Beliau wafat pada tahun 1393 H atau 1973 M dengan meninggalkan berbagai harta karun dan pemikiran lewat karya-karya yang diulisnya dalam berbagai macam disiplin ilmu seperti tafsir, Maqasid Syari’ah, dan lain sebagainya. Di antara karyanya adalah: Alaisa al-Subh bi Qarib, Maqasid al-Syari’ah al-Islamiyyah, Uslul anNizam al-Ijtima ‘i fi al-Islam, Tafsir al-Tahrir wa al-Tanwir, al-Waqf wa Asaruhu fi al-Islam, Uslu al-Insya’i wa al-Khitabah, Mujiz alBalagah, Hasyiyyah ala al-Qatr, Syarh ’ala Burdah al-Busyiri, al-Gaits al-Ifriqi, Hasyiyyah ’ala al-Mahalli ’ala jam’ al-Jawami’. Hasyiyah ’ala Ibn Sa’id al-Usymuni, Hasyiyyah ’ala Syarh al-Isam li Risalati al-Bayan, Ta’liq ‘ala ma Qara’ahu min Sahihi Muslim, al-Ijtihad al maqasidi, al-Istinsakh fi Dou’i al-Maqasid, al-Maqasid al-Syar’iyyah: Ta’rifuha, Amsilatuha, Hujjiyyatuha, al Maqasid al-Syar’iyyah: wa Sillatuha bi al adillah al-Syar’iyyah wa alMustalahat al-Usuliyyah, al-Maslahah al Mursalah, al-Istiqra’ wa Dauruhu fi Ma’rifati al-Maqasid), al-Munasabah al-Syar’iyyah, al-Maqasid al-Syar’iyyah fi al-Hajj.

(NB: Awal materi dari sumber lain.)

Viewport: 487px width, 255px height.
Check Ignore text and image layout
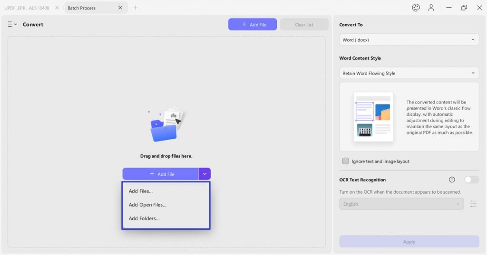(345, 161)
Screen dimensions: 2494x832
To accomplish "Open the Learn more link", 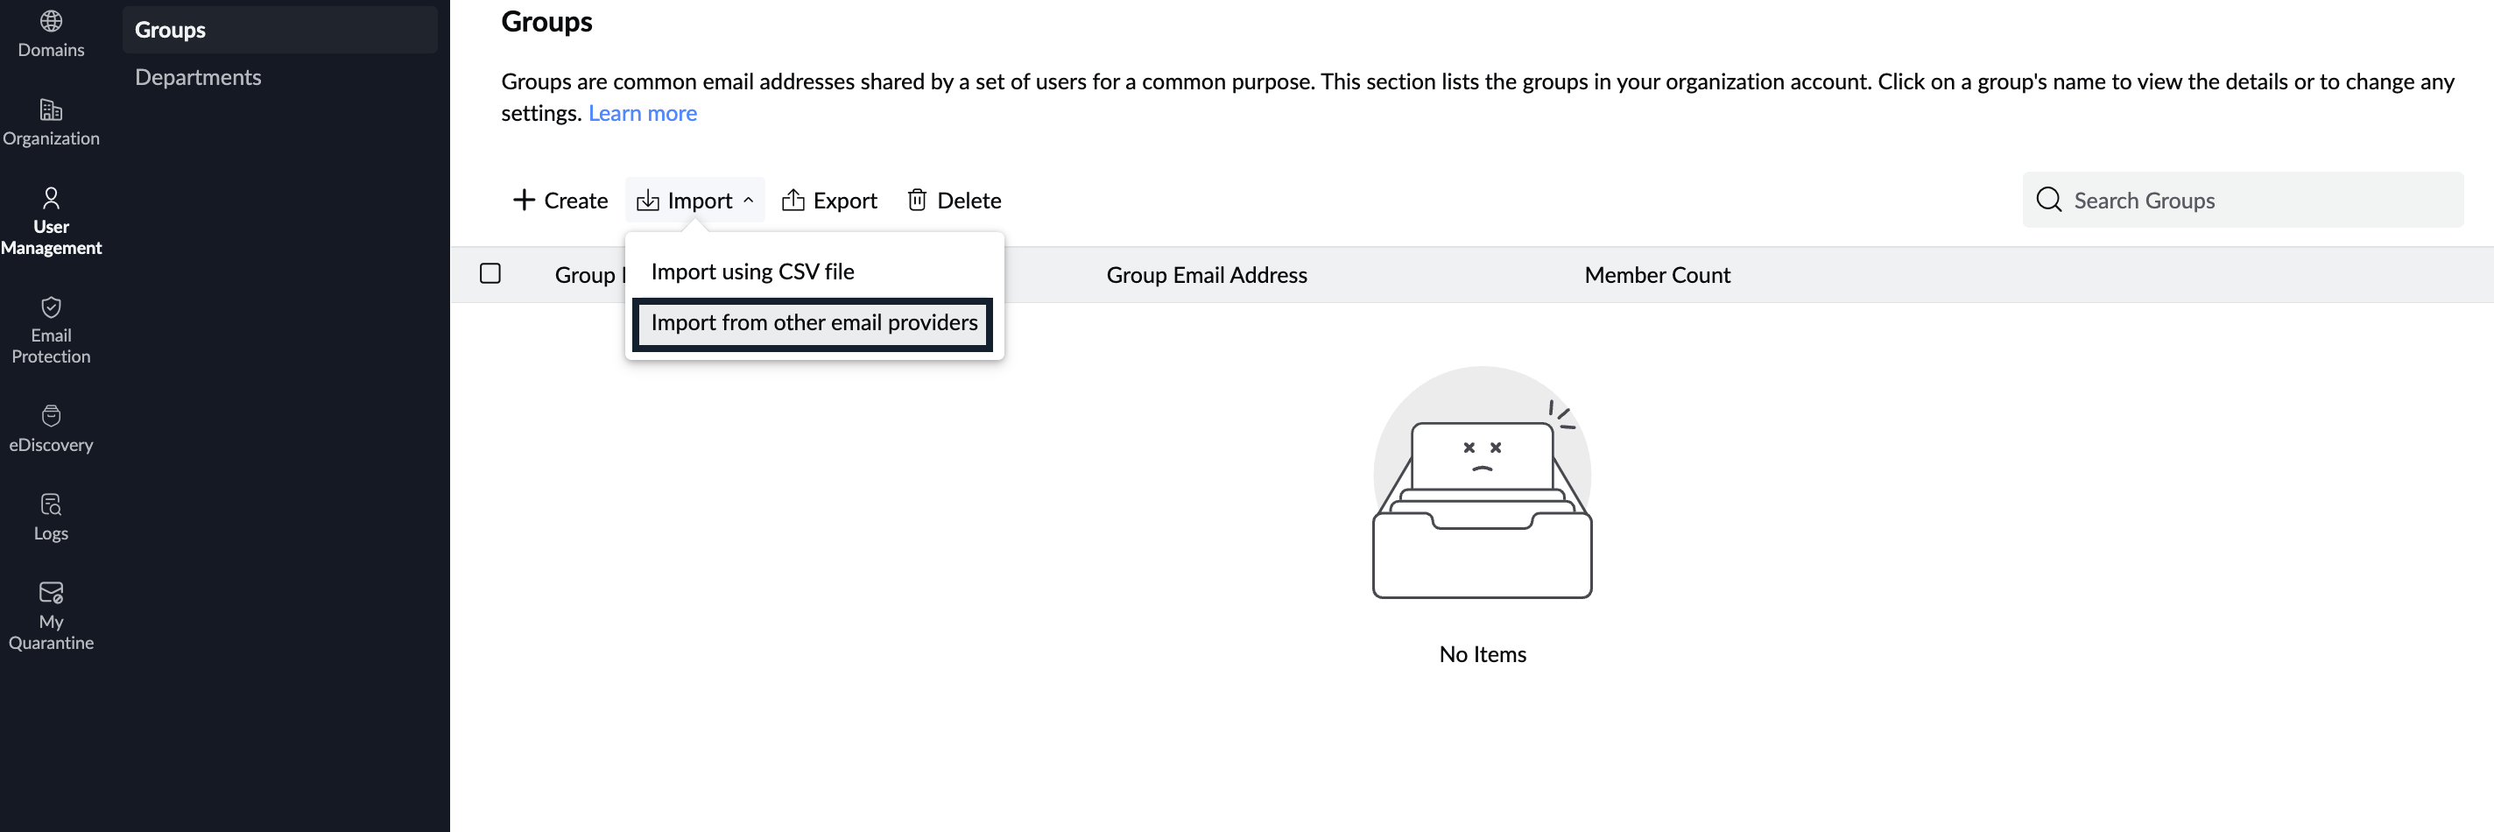I will pos(642,113).
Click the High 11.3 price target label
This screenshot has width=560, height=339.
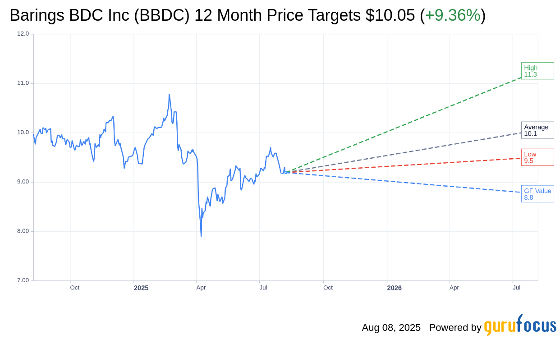coord(537,71)
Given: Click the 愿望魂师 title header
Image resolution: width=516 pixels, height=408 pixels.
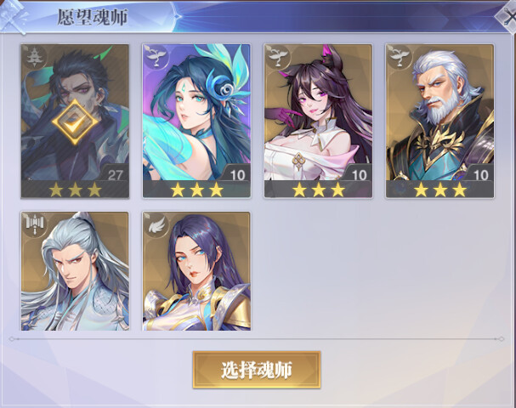Looking at the screenshot, I should [93, 17].
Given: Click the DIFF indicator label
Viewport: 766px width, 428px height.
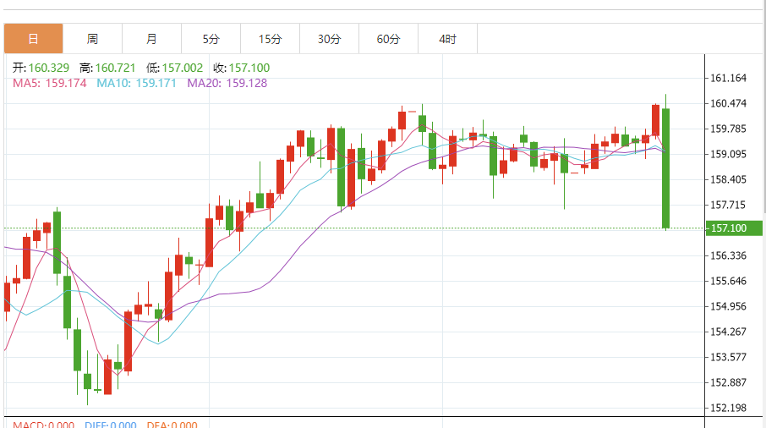Looking at the screenshot, I should tap(110, 425).
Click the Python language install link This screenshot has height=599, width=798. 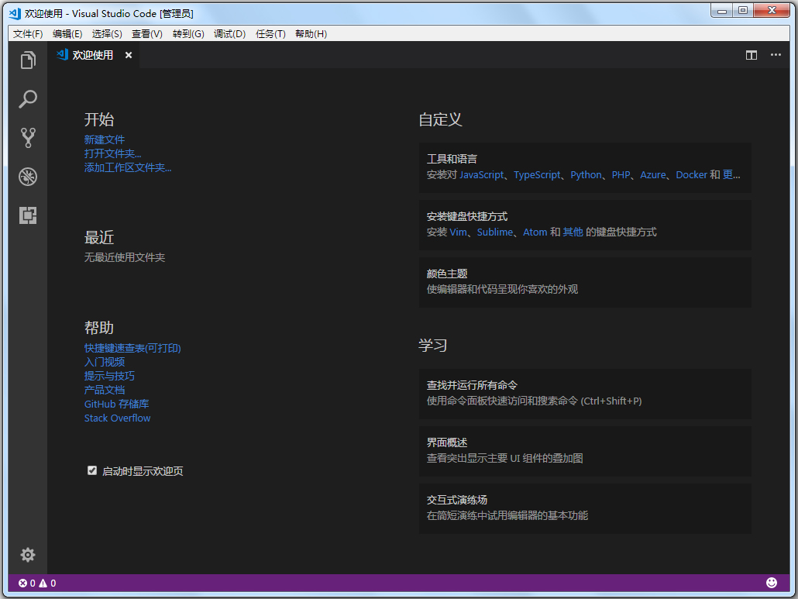pyautogui.click(x=586, y=175)
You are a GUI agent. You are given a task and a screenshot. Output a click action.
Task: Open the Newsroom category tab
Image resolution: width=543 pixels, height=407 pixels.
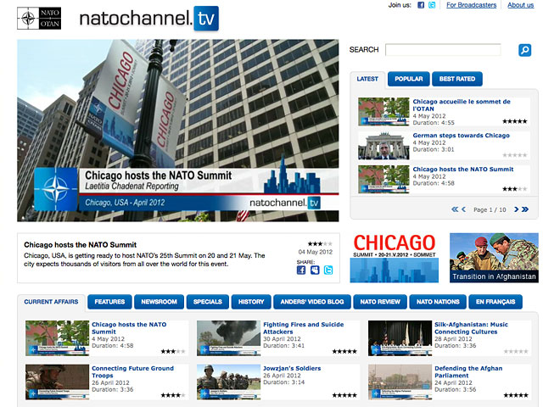(x=159, y=302)
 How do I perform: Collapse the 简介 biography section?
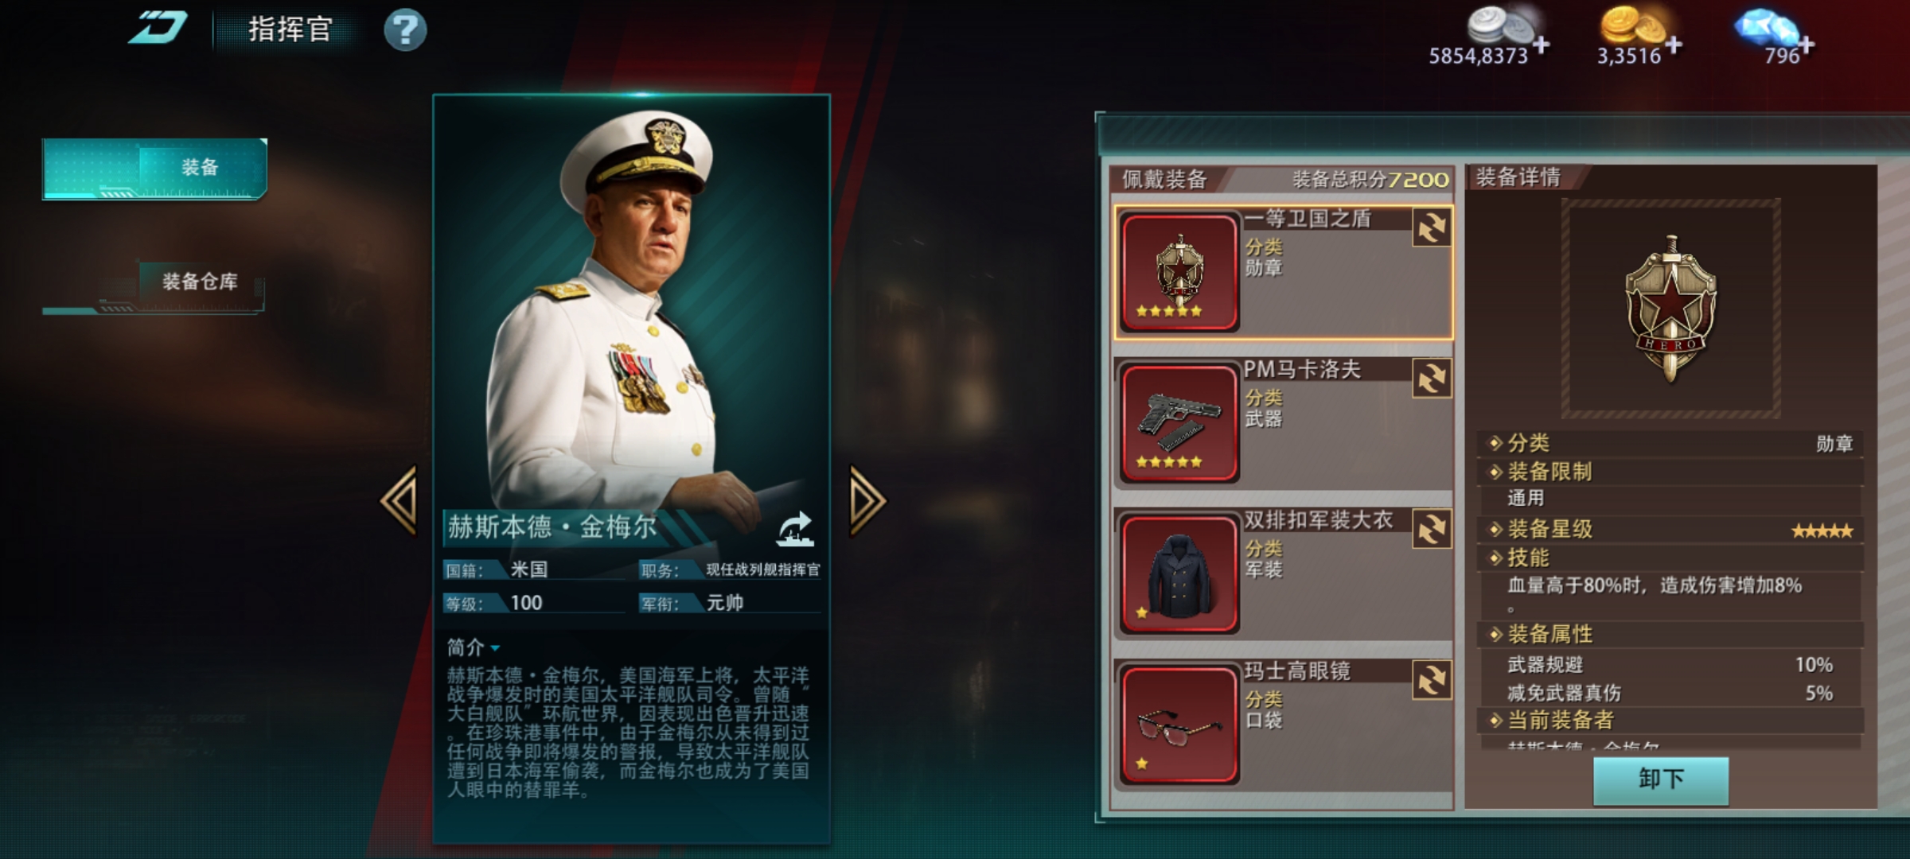(473, 647)
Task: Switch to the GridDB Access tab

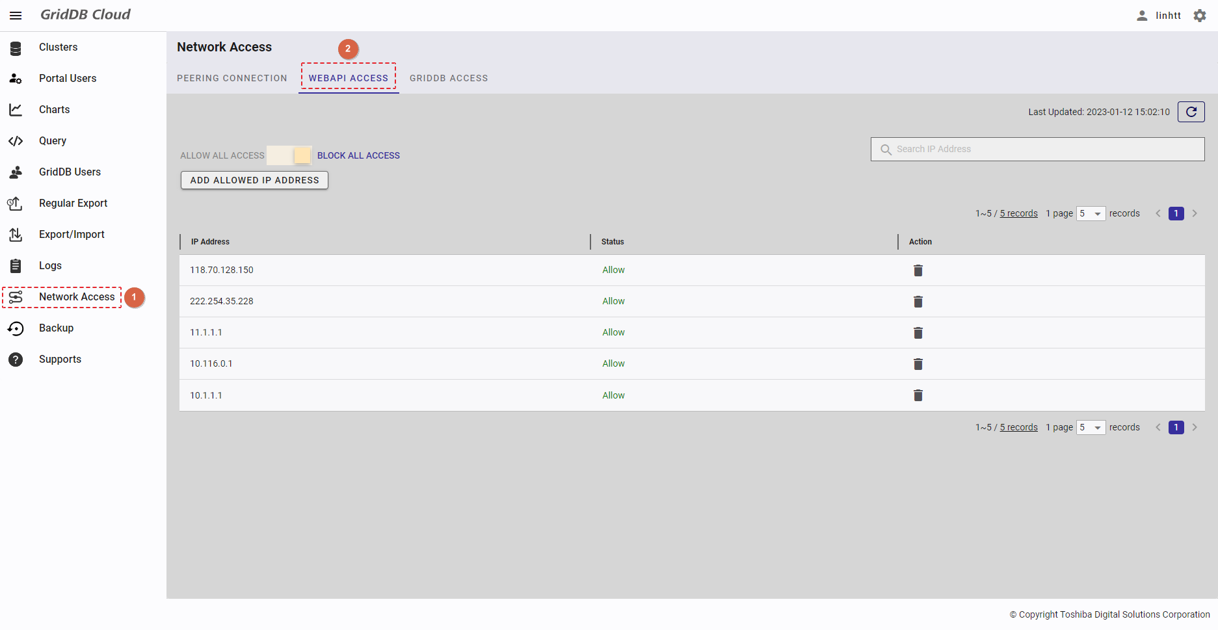Action: 448,78
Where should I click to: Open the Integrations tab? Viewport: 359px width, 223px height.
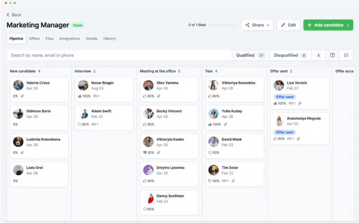[69, 39]
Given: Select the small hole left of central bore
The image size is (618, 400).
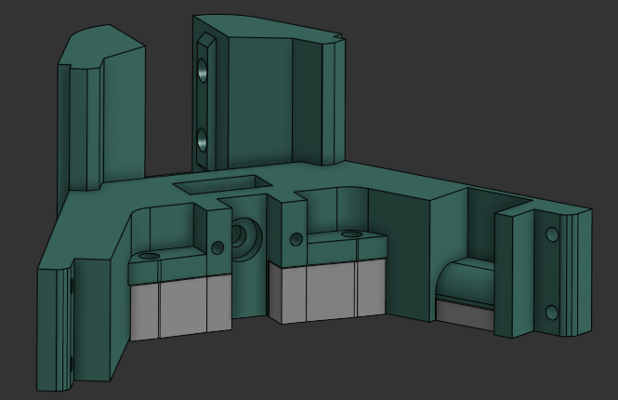Looking at the screenshot, I should coord(217,247).
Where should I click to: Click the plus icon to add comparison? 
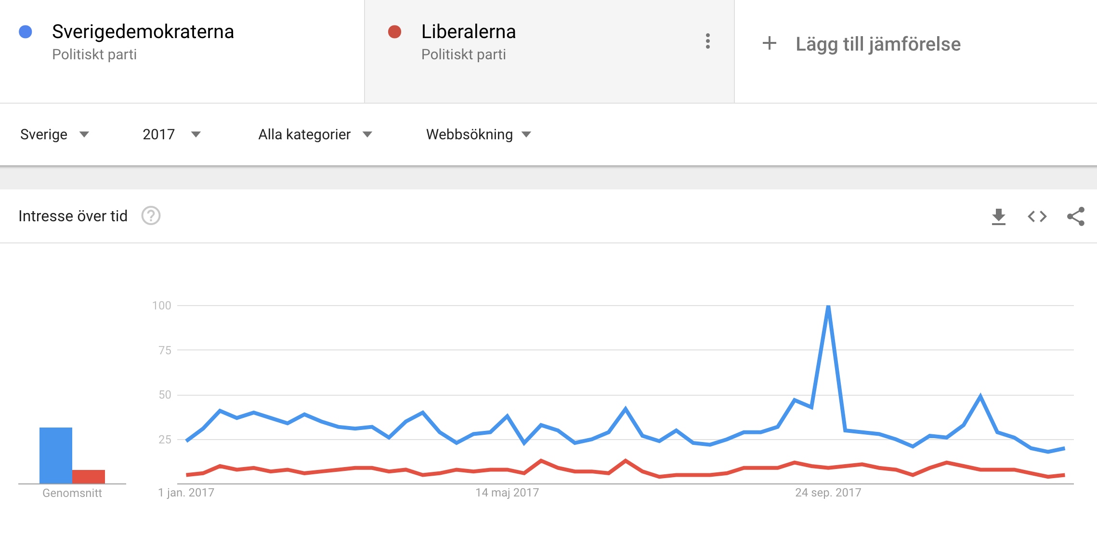point(770,43)
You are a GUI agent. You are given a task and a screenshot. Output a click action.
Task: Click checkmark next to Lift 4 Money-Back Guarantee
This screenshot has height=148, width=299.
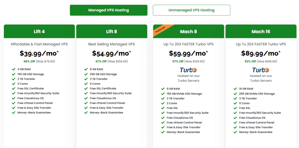coord(14,112)

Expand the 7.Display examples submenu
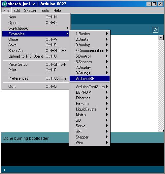[x=90, y=67]
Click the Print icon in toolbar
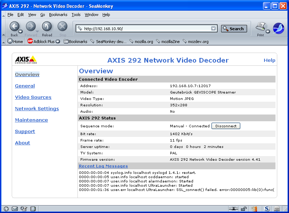The height and width of the screenshot is (213, 289). [x=260, y=27]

Ibnu Asyur adalah satu diantara ulama besar Islam yang mempunyai kiprah besar dalam dunia Islam. Yang tidak hanya menguasai satu disiplin keilmuan saja, tetapi juga menguasasi disiplin keilmuan di bidang lainnya. Lewat karyanya yang bernama Maqasid Syari’ah Islamiyah dan at-Tahrir wa Tanwir, Ibnu Asyur menjadi salah satu tokoh penting dalam diskursus Maqasid Syari’ah dan Tafsir.